Sakurada Hiroaki, Kawase Yoji, Mizuno Hidekazu, Naito Kazuyuki, Yamamura Masumi
Dept. of Pharmacy, Ichinomiya Municipal Hospital.
Gan To Kagaku Ryoho. 2018 Sep;45(9):1369-1371.
A man in his 50s with small cell lung cancer received amrubicin as the fourth-line therapy from August 201X-1. Serum phosphorus levels before treatment were normal at 2.9mg/dL, but grade 2 hypophosphatemia(2.1mg/dL)was observed at the beginning of the 2nd course. He underwent laryngoplasty after the 4th course. Retreatment was initiated in June 201X due to disease progression. After reinitiating treatment, the disease developed to grade 3 hypophosphatemia. As we identi- fied lower levels(1.1mg/dL)at the start of the 10th course, a pharmacist proposed oral phosphate therapy to the attending physician, which we administered. After then, the levels improved to 2.2mg/dL; thus, oral phosphate therapy was interrupted. However, because of a decline in serum phosphorus levels to grade 3, we administered the therapy again, and observed favorable improvement. For hypophosphatemia in this case, general reasons in clinical practice were not applicable; thus, amrubicin is considered to be a most possible cause.

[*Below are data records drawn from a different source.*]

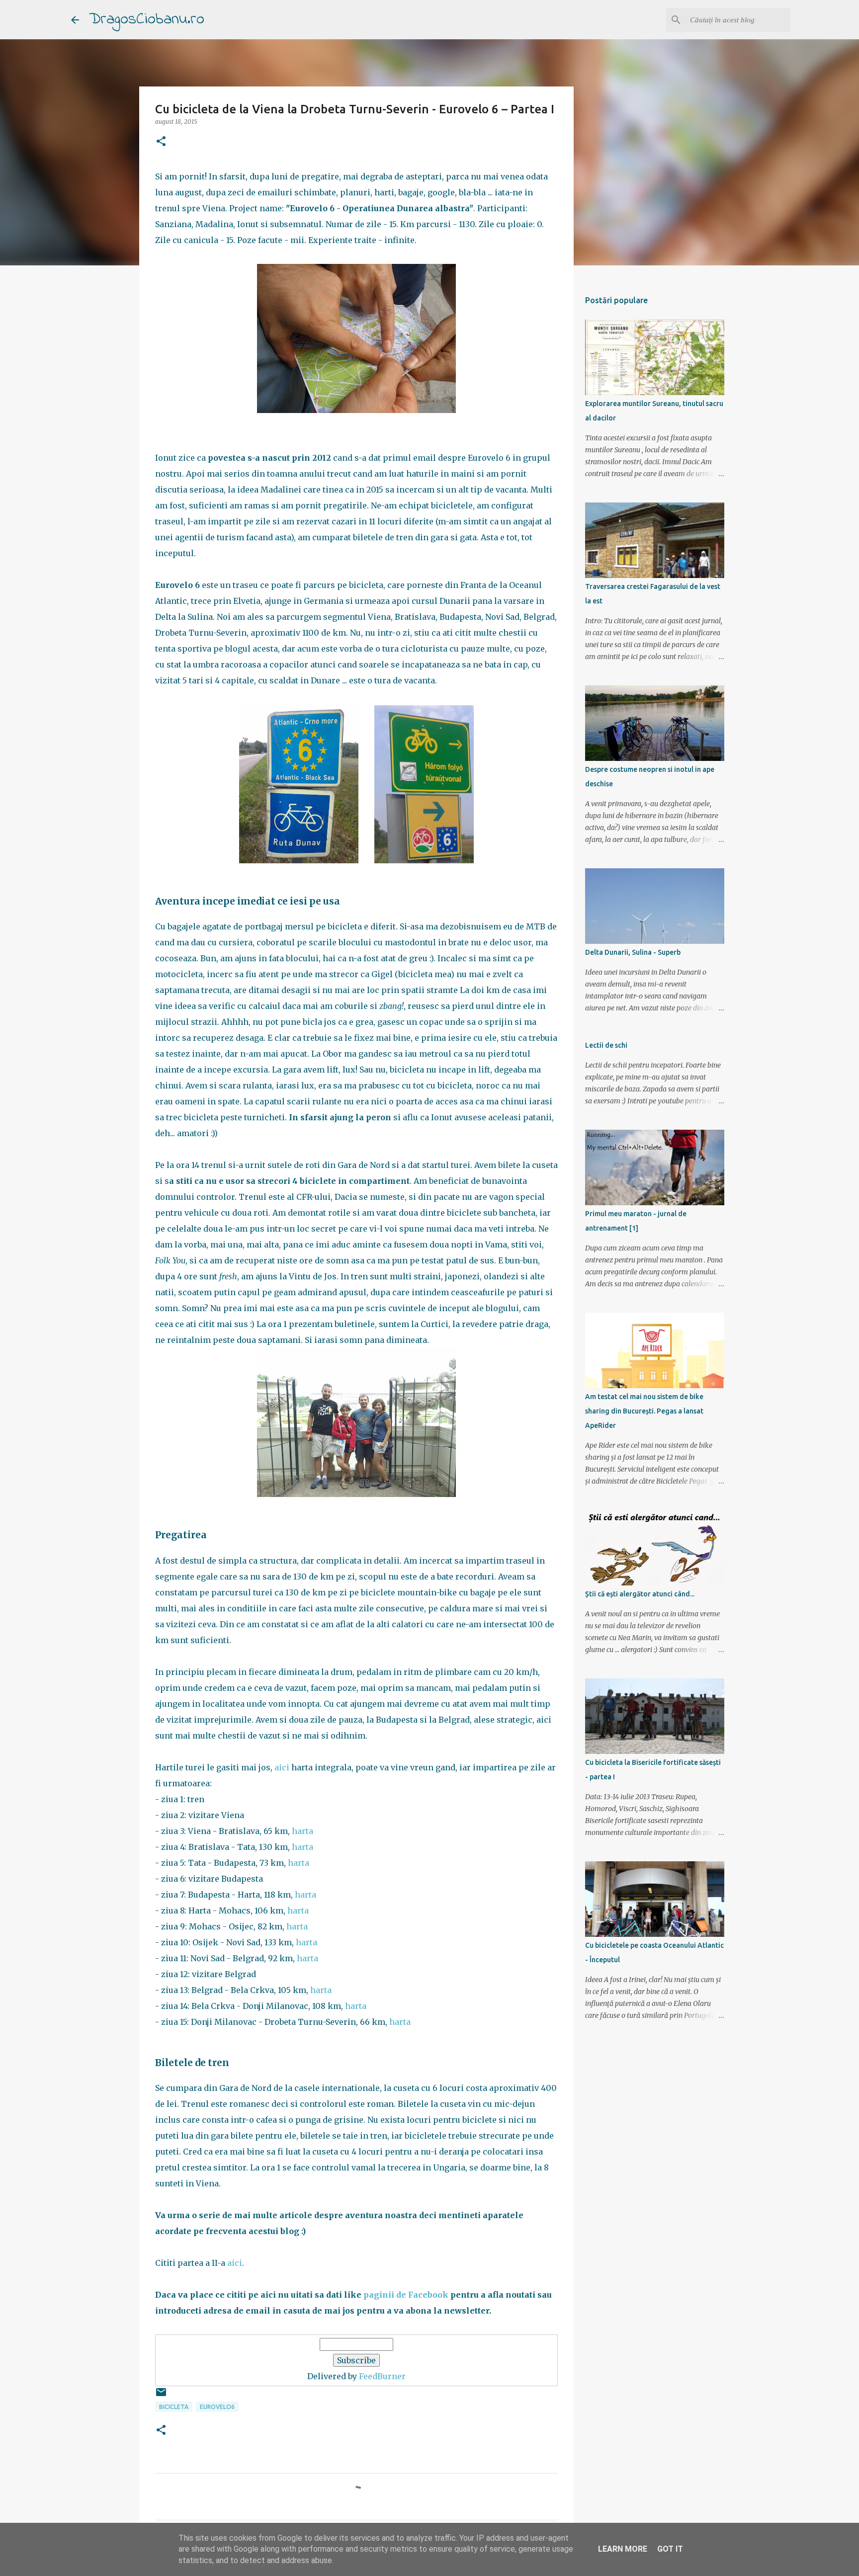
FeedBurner (382, 2376)
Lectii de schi (606, 1045)
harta (302, 1831)
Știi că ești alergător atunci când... (639, 1594)
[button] (161, 142)
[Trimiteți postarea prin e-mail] (161, 2396)
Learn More (622, 2549)
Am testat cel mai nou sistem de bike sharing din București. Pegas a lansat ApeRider (644, 1411)
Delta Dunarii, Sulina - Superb (633, 952)
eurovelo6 (217, 2407)
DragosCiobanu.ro (146, 19)
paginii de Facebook (405, 2295)
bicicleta (173, 2407)
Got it (670, 2549)
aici (281, 1767)
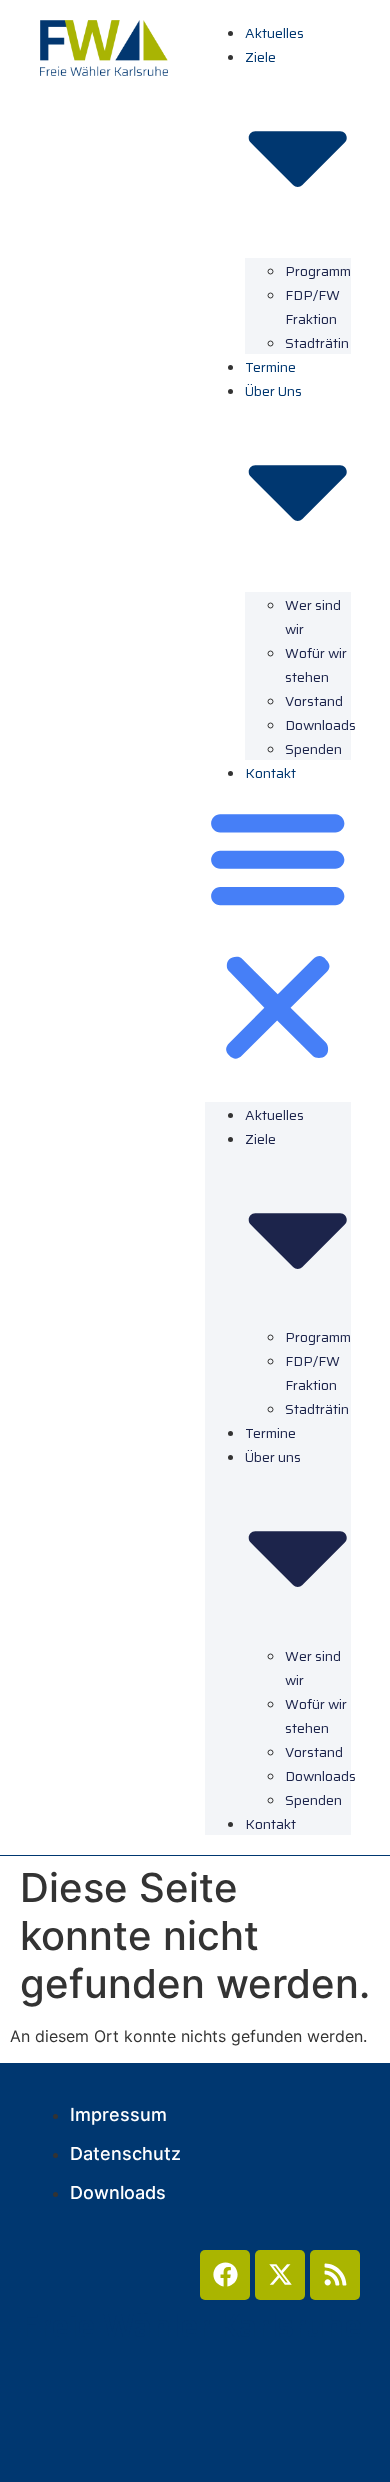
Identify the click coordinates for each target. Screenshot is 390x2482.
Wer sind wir (313, 617)
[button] (278, 935)
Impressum (118, 2114)
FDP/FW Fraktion (312, 307)
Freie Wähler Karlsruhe (191, 2326)
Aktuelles (274, 33)
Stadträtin (317, 343)
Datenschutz (125, 2153)
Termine (270, 367)
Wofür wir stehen (316, 665)
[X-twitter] (280, 2275)
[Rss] (335, 2275)
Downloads (118, 2192)
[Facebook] (225, 2275)
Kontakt (270, 773)
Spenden (313, 749)
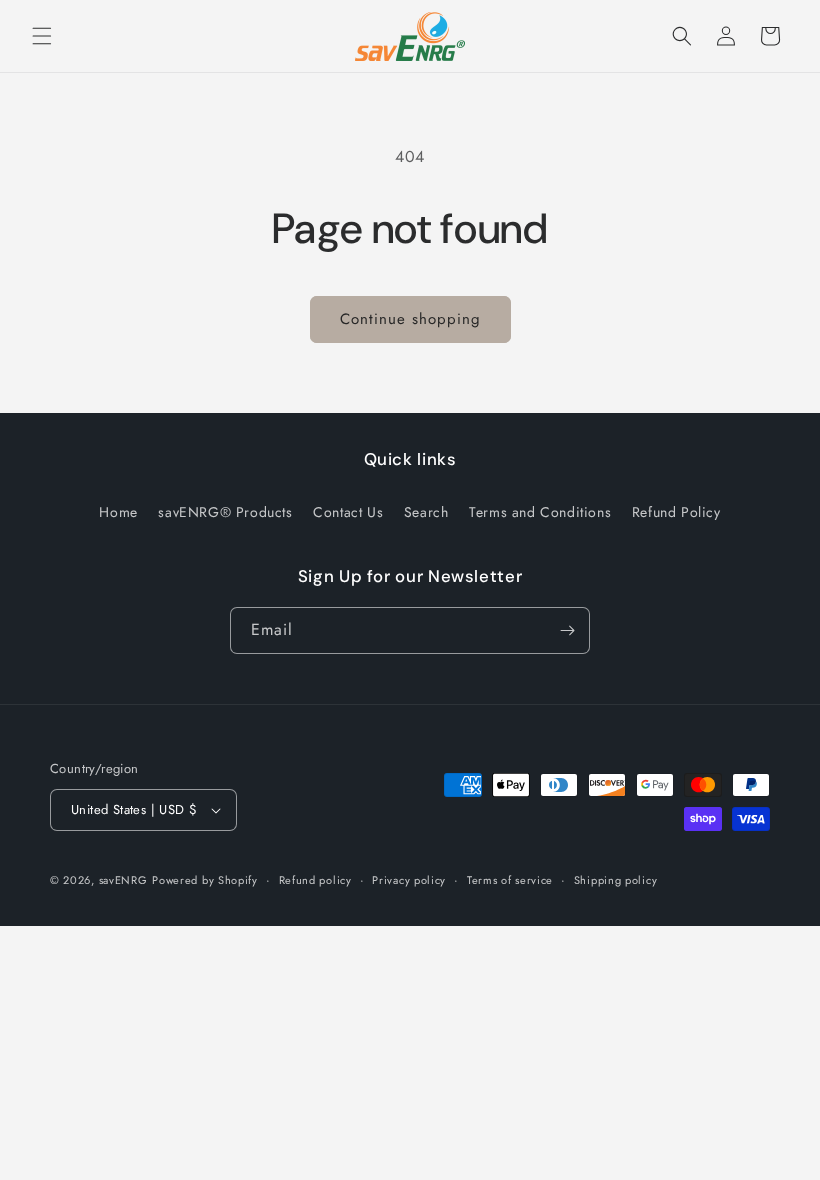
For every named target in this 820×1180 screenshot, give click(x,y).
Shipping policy (616, 880)
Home (118, 512)
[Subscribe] (567, 630)
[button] (42, 36)
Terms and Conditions (540, 512)
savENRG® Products (225, 512)
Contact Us (348, 512)
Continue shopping (410, 319)
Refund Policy (676, 512)
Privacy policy (409, 880)
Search (426, 512)
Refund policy (315, 880)
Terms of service (510, 880)
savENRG (123, 880)
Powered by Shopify (205, 880)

一名50多岁的小细胞肺癌男性患者于201X年8月1日接受氨柔比星作为四线治疗。治疗前血清磷水平正常,为2.9mg/dL,但在第2疗程开始时观察到2级低磷血症(2.1mg/dL)。他在第4疗程后接受了喉成形术。由于疾病进展,于201X年6月重新开始治疗。重新开始治疗后,疾病发展为3级低磷血症。在第10疗程开始时我们发现磷水平更低(1.1mg/dL),一名药剂师向主治医生建议进行口服磷酸盐治疗,我们实施了该治疗。此后,磷水平升至2.2mg/dL;因此,中断了口服磷酸盐治疗。然而,由于血清磷水平降至3级,我们再次进行了该治疗,并观察到情况得到了良好改善。对于该病例中的低磷血症,临床实践中的常见原因并不适用;因此,氨柔比星被认为是最有可能的病因。